Un exemple concret : Carrefour et Leclerc s'engagent avec nous et nous disent avoir besoin de cadres de gestion, qui comprennent les enjeux des grandes surfaces. On met alors en place un dispositif qui s'appelle DistriSup' à l'Université qui forme des jeunes spécifiquement à cette filière là.
Les entreprises partenaires de 'Réseau, diplôme, emploi' s'engagent à proposer des stages, des alternances et des emplois à ces jeunes.
"Un accompagnement pareil, ça n'existe nulle part ailleurs"
Graig Monetti à "Nice-Presse"
[🔗: La Ville encourage les associations à proposer des projets et des parcours de formation et d’accompagnement aux jeunes identifiés en situation de décrochage scolaire : appel à projets par ici]
Logement
475 appartements et chambres adaptés aux étudiants ont été annoncés, où en est-on ?
"La livraison sera effective en 2025. Presque 500, c'est énorme. Ça fera quatre résidences, ce qui est beaucoup avec le manque d'espace que nous avons, le prix des terrains, le coût des travaux…"
Santé
Vous avez mis à disposition pendant la crise une ligne d'écoute dédiée à la détresse psychologique. Quel bilan en tirez-vous ?
"Elle n'a pas trouvé son public. Le privé comme le public ont lancé des numéros, si bien que le volontarisme sur la question a été un peu trop fort. Nous travaillons, avec de premiers résultats encourageants, sur un numéro unique pour les étudiants. On vient de le lancer doucement et ça fonctionne."
Son parcours
Vous avez été représentant de vos camarades étudiants pendant vos études, vous êtes aujourd'hui à la fois à Paris dans un ministère, et à la Ville en tant qu'élu. Comment gardez-vous le lien avec la jeunesse ?

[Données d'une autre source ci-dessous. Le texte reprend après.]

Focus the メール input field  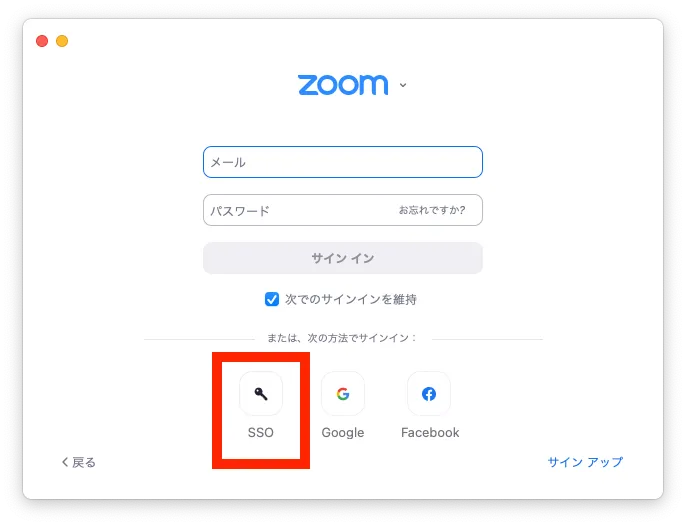coord(343,162)
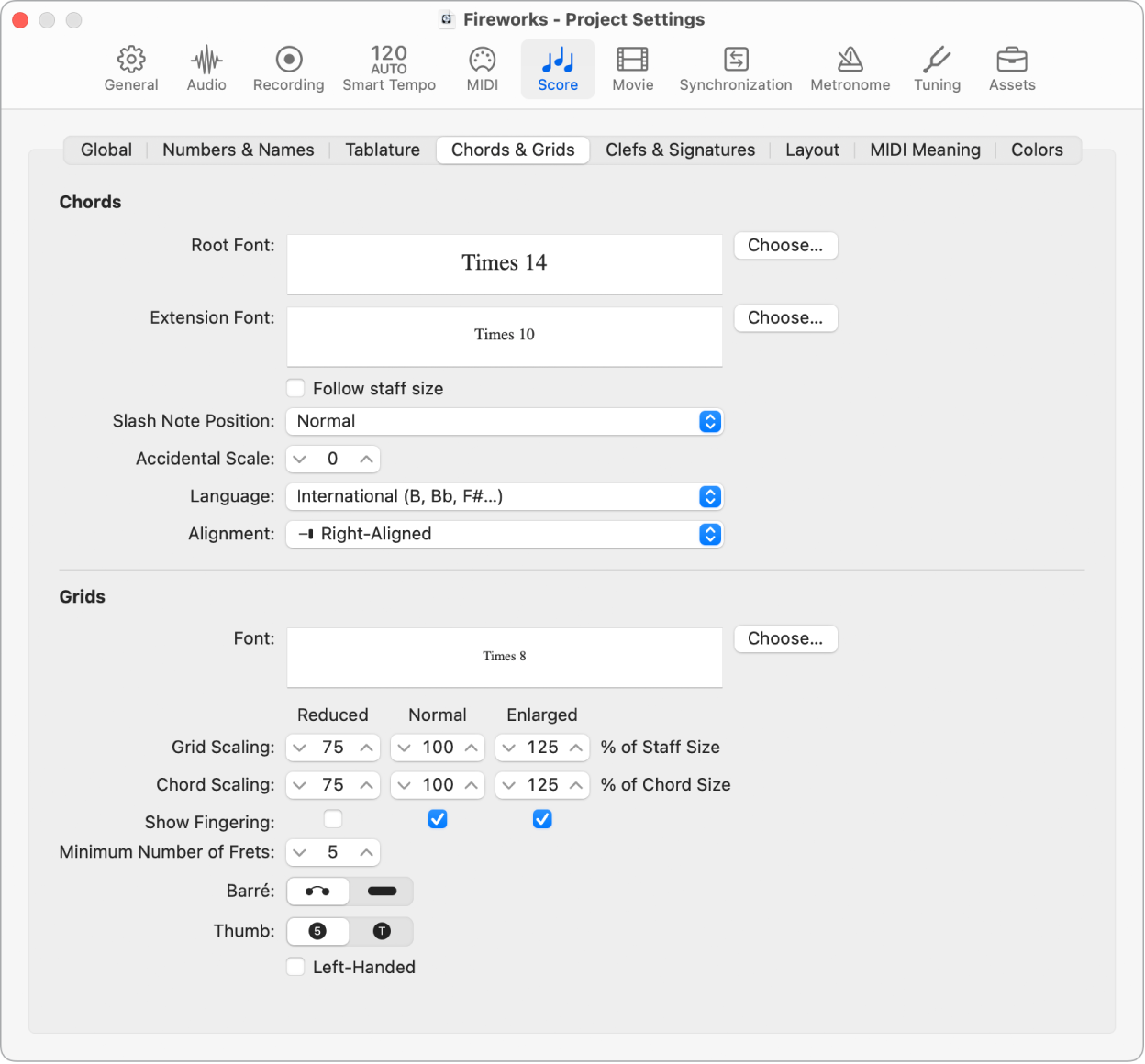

"Je n'ai pas de stratégie particulière. C'est un style, je suis toujours très présent ici, au contact. Je reçois en permanence, je me sens totalement connecté.
"J'ai encore l'impression d'être un syndicaliste politique"
Graig Monetti à "Nice-Presse"
"Il n'y aucune barrière entre ce que je faisais avant et ce que je fais maintenant. Tous les mercredis soirs, avec 'On en parle', on invite quelques Niçoises et Niçois à échanger pendant deux-trois heures de tous les sujets politiques, y compris des plus fâcheux.
Le jour où vous vous demandez comment faire pour garder le lien avec les gens, il est temps d'arrêter. C'est que vous avez tout loupé."
Comment êtes-vous arrivé sur la liste de Christian Estrosi pendant les dernières municipales ?
"Très simplement. Je suis allé voir le maire, je lui ai dit 'Nice me manque, j'aimerais m'engager pour ma ville'. Je n'oublie pas ce que je dois à Nice."
Avant que la crise du Covid-19 n'éclate, pour quel projet structurant avez-vous rejoint le maire ?
"Le projet pour lequel j'ai vraiment signé mon engagement, c'est celui de permettre aux jeunes des quartiers difficiles de faire des études et de trouver un emploi. Ma feuille de route, c'est d'agir pour la cohésion sociale, basée sur la solidarité et le vivre-ensemble. C'est ce qui me tenais à coeur dès le début.
Je suis très marqué, à la lecture de l'actualité, par le pessimisme, par la montée de toutes les formes de radicalités dans notre pays : le racisme, l'homophobie, le sexisme, l'antisémitisme.
Les extrêmes, politiquement, ne sont plus une tentation, c'est presque une perspective installée. Je veux combattre ça."